Sonning Lane is a cricket and hockey ground in Sonning near Reading, Berkshire, England. It is located on a road called Sonning Lane between the A4 road and the village of Sonning, hence the name.

Sonny Lane is the home of Reading Cricket Club. In 1988 Berkshire played Cornwall in the grounds' first Minor Counties Championship match, and the county side has continued to play there regularly since. This has also brought List-A cricket to the ground, starting with Berkshire's participation in the 1991 NatWest Trophy. There have been no further List-A games since 2005.

The ground is also the home of Reading Hockey Club who enter teams in both the Men's and Women's England Hockey Leagues. The ground has also hosted several men's and women's international matches.

==Cricket==
In local domestic cricket, Sonning Lane is the home ground of Reading Cricket Club who play in the Home Counties Premier Cricket League. From 1988 to the present day, the ground has played host to 21 Minor Counties Championship matches, starting with Berkshire playing Cornwall on 31 July 1988.

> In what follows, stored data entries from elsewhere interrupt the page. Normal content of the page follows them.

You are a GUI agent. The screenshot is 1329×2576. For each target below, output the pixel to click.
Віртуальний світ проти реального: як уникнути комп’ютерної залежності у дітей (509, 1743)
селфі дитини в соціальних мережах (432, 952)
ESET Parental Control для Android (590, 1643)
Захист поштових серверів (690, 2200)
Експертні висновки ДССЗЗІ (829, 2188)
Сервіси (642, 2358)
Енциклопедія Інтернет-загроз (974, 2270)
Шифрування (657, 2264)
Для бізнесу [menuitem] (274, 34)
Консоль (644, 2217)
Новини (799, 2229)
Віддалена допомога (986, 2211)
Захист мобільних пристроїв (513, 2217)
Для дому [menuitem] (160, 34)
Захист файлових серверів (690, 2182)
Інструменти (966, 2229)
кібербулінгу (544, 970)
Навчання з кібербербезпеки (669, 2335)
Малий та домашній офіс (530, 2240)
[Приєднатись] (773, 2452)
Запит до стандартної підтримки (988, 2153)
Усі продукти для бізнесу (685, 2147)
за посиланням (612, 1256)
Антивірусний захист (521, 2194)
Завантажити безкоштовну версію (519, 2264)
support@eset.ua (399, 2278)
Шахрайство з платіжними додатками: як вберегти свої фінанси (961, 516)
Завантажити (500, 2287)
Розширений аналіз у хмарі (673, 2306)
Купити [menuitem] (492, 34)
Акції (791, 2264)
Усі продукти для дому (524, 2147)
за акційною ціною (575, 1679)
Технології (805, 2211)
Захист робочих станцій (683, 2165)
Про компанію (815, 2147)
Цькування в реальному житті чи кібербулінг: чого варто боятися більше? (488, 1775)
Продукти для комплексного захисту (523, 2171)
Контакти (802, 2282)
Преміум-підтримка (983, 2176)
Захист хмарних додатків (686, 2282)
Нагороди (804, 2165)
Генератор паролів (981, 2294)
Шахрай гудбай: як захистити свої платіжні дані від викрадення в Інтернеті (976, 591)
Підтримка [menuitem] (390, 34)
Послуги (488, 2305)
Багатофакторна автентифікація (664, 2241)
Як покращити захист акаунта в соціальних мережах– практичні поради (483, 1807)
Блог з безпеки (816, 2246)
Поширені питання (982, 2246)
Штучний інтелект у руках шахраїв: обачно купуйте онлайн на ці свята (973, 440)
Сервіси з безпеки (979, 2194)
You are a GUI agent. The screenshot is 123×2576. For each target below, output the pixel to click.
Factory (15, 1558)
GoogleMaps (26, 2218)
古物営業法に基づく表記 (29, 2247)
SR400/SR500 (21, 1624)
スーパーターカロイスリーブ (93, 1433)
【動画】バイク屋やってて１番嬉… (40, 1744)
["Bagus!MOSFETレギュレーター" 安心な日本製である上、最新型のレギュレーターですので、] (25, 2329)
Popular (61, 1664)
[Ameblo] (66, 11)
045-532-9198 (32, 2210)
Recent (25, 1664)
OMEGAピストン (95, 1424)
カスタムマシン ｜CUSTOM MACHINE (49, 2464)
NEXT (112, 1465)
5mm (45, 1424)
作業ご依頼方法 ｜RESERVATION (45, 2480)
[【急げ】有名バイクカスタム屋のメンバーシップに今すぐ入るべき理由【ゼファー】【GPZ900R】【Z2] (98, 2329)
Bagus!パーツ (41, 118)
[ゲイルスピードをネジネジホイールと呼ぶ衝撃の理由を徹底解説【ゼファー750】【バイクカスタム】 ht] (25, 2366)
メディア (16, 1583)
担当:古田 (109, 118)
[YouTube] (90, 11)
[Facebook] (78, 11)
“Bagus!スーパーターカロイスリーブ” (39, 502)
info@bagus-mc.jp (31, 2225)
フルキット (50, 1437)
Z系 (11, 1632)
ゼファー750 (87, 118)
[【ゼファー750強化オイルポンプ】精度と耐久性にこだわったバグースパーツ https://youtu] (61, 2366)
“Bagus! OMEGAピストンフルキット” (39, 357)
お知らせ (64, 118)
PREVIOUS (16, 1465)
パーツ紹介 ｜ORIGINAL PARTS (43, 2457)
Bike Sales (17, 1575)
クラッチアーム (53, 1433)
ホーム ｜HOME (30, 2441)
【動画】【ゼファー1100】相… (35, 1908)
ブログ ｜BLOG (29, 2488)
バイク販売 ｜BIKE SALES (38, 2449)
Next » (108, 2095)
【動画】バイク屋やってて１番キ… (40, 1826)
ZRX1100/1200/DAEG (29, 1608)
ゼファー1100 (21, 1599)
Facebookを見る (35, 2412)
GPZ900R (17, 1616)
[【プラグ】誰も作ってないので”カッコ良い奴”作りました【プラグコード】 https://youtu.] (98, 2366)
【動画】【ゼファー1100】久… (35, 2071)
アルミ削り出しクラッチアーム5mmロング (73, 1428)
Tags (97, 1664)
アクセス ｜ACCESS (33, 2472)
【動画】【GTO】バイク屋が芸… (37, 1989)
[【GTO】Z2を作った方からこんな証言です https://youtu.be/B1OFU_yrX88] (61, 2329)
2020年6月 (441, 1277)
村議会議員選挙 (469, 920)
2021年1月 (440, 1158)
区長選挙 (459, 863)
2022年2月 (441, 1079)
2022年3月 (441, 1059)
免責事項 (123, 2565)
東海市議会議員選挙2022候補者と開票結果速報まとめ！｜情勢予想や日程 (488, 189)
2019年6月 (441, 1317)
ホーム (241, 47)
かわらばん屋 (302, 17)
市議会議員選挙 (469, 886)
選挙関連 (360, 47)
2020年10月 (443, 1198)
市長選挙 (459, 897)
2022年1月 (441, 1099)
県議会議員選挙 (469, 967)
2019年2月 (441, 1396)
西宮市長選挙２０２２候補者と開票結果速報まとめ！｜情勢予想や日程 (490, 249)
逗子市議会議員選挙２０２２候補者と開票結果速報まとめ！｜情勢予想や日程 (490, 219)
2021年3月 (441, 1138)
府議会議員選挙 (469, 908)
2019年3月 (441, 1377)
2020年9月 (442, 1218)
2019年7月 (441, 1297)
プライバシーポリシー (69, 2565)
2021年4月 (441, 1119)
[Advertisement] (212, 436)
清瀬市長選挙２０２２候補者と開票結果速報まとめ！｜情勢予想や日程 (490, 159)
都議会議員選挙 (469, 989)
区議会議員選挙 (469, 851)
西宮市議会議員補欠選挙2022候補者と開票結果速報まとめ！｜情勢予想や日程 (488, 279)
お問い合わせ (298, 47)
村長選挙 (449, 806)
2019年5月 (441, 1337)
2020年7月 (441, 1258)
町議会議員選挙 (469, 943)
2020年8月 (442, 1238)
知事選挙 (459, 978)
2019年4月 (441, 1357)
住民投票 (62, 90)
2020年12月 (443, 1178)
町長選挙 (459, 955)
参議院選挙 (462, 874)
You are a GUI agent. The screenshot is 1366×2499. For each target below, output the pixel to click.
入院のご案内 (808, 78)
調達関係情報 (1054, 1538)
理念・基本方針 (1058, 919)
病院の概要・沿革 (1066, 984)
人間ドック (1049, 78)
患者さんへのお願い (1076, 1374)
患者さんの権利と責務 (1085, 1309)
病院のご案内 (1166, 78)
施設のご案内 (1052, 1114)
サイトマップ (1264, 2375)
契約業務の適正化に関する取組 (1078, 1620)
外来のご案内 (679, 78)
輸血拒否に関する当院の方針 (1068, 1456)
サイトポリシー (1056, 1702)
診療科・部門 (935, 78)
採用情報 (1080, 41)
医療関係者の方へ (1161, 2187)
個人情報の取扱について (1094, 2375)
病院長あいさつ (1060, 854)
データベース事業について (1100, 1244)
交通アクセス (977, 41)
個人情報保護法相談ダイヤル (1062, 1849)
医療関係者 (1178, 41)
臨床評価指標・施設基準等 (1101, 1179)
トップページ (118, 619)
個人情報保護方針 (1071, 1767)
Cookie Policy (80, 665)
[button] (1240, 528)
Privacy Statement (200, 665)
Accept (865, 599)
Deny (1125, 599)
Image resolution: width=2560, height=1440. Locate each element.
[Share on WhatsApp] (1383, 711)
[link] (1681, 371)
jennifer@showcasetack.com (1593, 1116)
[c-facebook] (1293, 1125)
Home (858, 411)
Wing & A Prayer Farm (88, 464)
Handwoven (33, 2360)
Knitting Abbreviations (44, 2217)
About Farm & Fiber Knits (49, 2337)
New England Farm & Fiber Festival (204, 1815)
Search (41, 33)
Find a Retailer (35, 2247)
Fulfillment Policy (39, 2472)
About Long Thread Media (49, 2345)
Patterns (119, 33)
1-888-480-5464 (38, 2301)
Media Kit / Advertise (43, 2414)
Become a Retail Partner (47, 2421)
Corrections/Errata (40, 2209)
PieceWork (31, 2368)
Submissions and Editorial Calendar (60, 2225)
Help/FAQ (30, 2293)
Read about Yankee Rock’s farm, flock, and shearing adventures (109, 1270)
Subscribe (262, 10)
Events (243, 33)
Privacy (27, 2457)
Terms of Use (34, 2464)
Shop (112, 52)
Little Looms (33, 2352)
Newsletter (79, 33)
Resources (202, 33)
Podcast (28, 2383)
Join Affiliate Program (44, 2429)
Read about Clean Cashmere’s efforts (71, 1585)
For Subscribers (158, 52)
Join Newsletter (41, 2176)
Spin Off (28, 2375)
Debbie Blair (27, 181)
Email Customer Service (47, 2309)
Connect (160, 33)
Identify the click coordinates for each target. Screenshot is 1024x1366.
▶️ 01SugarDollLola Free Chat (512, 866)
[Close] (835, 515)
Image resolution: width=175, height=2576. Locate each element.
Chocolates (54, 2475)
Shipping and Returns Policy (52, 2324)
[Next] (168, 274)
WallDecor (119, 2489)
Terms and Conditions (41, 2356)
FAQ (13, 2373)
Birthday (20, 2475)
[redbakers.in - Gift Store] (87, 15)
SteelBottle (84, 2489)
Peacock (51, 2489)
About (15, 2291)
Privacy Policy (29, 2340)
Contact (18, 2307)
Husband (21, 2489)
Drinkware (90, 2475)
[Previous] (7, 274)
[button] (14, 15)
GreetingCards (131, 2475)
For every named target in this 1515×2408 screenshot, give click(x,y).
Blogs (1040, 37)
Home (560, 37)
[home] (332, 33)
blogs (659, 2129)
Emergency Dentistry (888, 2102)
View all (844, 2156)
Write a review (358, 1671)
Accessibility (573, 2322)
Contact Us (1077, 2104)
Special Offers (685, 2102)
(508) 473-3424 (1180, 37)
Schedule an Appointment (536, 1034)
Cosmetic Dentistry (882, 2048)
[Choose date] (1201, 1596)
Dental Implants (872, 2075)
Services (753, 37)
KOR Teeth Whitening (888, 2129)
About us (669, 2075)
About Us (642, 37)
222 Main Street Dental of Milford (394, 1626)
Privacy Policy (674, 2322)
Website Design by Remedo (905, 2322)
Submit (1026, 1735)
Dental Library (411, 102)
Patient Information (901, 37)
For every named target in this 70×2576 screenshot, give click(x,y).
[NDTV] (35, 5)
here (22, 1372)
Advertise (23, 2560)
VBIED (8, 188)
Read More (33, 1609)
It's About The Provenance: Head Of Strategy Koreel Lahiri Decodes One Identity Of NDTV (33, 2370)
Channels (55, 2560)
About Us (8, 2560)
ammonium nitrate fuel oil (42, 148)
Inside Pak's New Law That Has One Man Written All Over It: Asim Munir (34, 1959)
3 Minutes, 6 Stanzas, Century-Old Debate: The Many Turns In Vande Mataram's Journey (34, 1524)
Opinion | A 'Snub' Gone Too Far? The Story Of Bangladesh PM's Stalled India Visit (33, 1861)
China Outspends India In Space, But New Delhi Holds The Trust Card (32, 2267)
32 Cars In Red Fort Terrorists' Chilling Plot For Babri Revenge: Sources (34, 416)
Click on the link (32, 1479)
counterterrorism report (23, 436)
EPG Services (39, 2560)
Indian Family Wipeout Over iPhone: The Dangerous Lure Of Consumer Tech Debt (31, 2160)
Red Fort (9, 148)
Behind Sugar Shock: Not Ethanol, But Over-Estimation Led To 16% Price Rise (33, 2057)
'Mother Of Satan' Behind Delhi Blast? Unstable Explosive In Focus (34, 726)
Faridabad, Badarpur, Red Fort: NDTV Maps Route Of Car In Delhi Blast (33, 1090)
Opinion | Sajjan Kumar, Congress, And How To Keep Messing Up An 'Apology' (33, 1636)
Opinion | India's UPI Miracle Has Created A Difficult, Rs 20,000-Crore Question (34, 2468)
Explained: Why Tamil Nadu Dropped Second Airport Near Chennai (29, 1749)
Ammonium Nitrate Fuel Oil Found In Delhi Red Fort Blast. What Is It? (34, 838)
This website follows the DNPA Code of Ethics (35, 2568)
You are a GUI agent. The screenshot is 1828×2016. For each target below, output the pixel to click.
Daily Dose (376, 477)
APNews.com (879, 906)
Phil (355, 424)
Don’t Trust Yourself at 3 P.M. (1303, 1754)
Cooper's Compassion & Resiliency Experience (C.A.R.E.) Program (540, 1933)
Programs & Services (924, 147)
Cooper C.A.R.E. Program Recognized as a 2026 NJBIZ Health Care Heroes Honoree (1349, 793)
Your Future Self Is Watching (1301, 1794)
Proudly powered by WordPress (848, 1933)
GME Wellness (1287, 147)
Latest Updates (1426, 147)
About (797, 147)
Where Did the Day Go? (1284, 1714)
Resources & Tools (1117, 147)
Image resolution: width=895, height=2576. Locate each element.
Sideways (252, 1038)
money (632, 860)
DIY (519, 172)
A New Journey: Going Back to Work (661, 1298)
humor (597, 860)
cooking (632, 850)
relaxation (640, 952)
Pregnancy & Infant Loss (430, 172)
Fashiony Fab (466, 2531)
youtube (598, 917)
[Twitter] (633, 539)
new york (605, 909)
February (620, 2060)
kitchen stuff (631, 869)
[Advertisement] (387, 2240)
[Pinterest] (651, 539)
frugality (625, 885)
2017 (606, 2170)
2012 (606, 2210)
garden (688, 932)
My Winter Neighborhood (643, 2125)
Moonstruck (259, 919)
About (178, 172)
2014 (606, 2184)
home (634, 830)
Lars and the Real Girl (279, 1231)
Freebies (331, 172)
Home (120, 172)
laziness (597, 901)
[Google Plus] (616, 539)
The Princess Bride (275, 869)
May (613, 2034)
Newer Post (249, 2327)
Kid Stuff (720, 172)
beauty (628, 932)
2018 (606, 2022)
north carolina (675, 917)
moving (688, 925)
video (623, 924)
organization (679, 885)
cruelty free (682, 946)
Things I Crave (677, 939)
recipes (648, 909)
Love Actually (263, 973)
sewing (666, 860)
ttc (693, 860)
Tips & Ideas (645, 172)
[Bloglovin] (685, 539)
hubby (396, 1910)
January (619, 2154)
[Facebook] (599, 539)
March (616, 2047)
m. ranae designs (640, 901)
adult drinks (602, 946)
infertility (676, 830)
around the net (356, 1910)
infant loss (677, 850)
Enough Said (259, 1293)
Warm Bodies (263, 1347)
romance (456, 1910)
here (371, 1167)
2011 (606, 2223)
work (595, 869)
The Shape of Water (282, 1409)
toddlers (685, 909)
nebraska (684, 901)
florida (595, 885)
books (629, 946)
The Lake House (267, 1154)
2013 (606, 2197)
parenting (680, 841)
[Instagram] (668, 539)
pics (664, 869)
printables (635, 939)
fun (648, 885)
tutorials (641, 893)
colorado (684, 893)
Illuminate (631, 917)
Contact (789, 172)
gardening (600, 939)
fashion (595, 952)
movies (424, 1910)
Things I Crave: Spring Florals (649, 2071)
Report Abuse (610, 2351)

The first List-A match played on the ground came in the 1991 NatWest Trophy between Berkshire and Hampshire. From 1991 to 2005, the ground hosted 6 List-A matches, with the final List-A match played at the ground between Berkshire and Gloucestershire in the 2005 Cheltenham & Gloucester Trophy.

In 1993, the ground played host to a match between the England women's cricket team and the Ireland women's cricket team in 1993 Women's Cricket World Cup.

Reading Cricket Club has seen several of its players progress into professional and international cricket. Martin Andersson is the most recent, having started as a colt at Reading, and now having signed a two-year professional contract with Middlesex County Cricket Club, which will take him to 2020. Gareth Harte, Dan Housego, and Aftab Habib have all played professional cricket having played for Reading, the later playing two tests for England.

==Hockey==
Reading Hockey Club is also based on the ground, with matches now generally played on an artificial turf pitch. The club maintains a number of men's, women's and junior sides with both the men's and women's first teams competing in the Men's and Women's England Hockey Leagues. The hockey pitch has also hosted a number of international matches, with England men, England women and Great Britain men all having played there.